§ The records
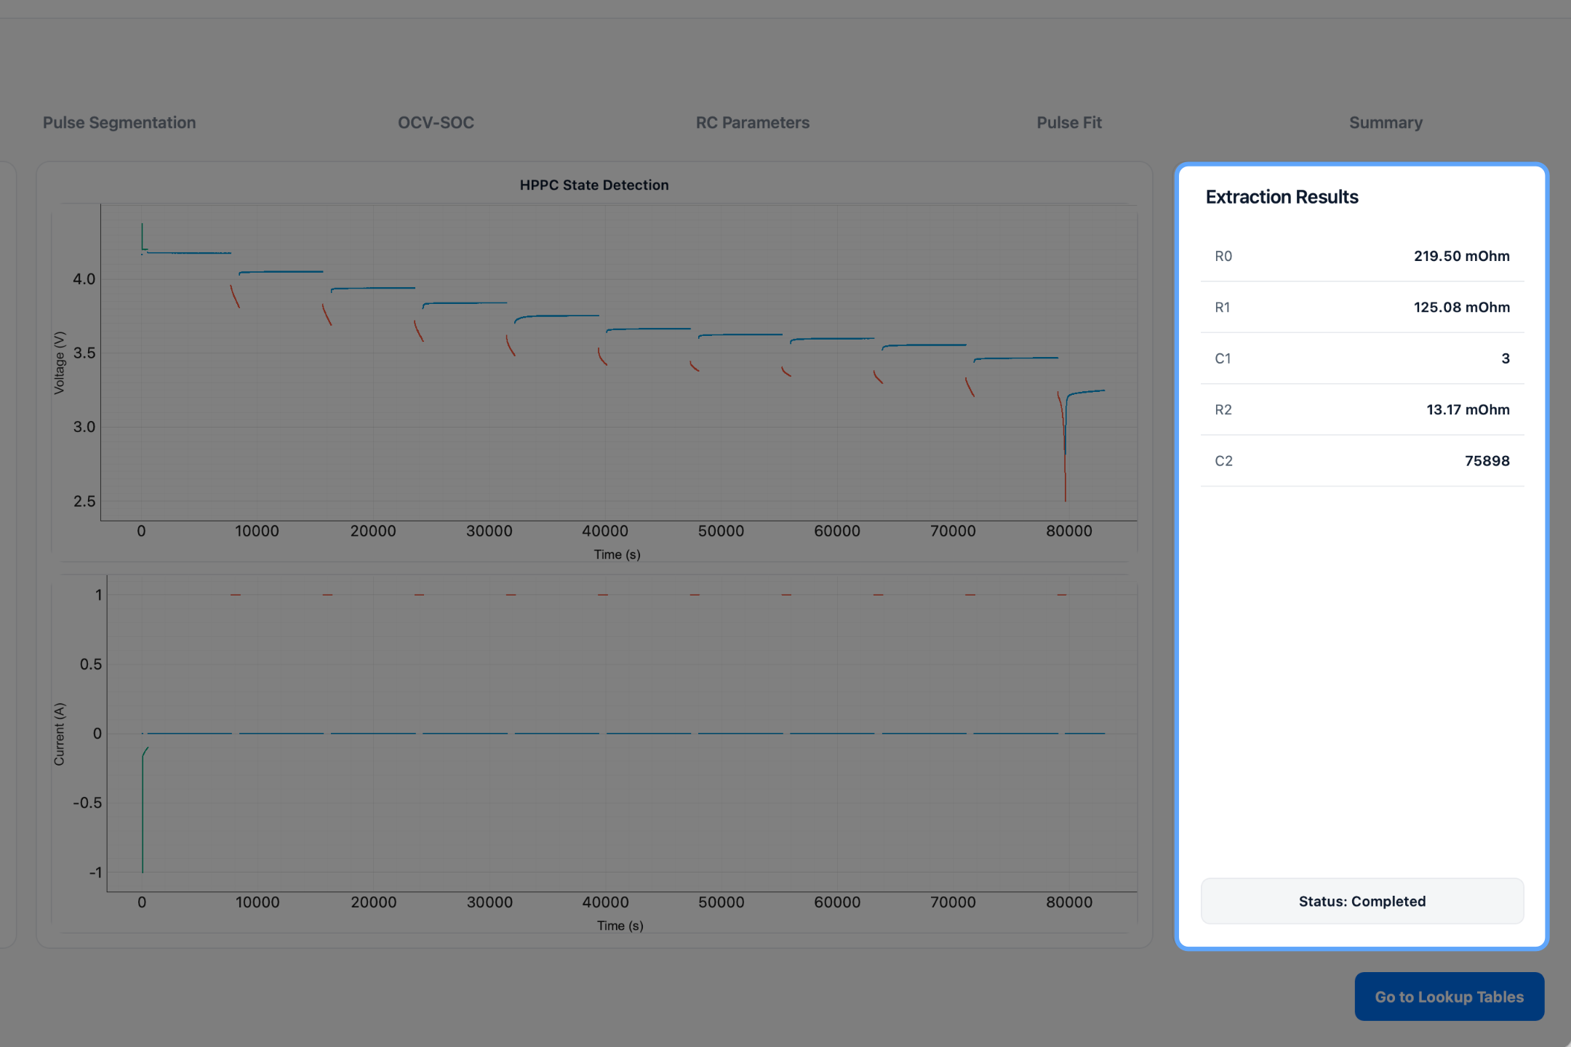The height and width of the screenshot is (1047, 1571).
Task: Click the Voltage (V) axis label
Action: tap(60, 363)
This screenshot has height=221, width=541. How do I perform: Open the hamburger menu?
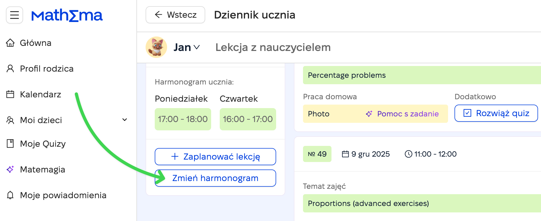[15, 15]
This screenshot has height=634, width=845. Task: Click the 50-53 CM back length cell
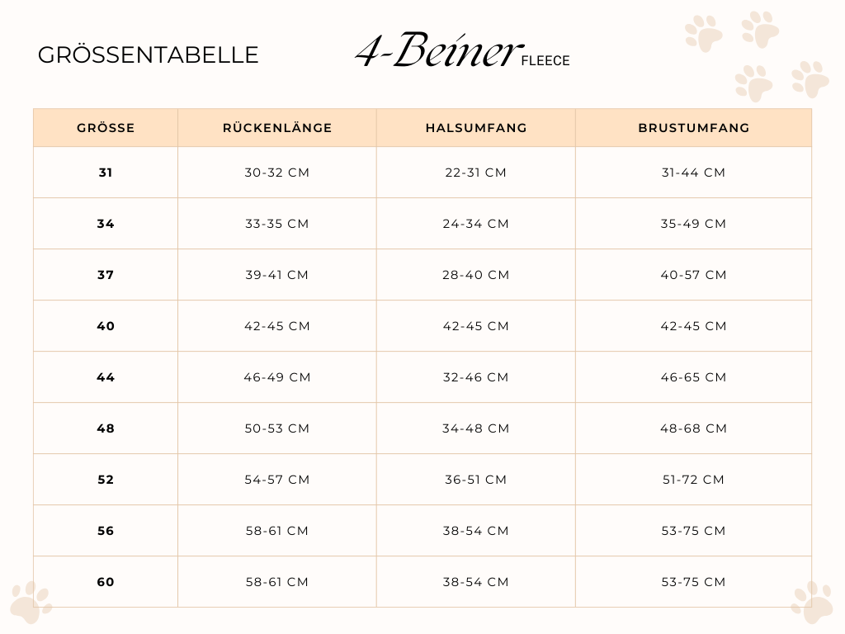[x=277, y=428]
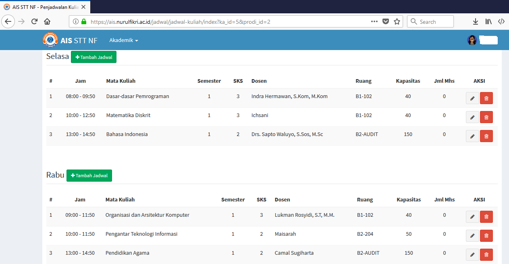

§ The task
Extract, character for character, every line from the one that holds "This screenshot has height=221, width=541." through the end of the entries above. Include both boundary lines and no pictures.

§ Answer space
This screenshot has height=221, width=541. How do I perform: Open the hamburger menu?
[15, 15]
This screenshot has height=634, width=845. Task: Click the 50-53 CM back length cell
[x=277, y=428]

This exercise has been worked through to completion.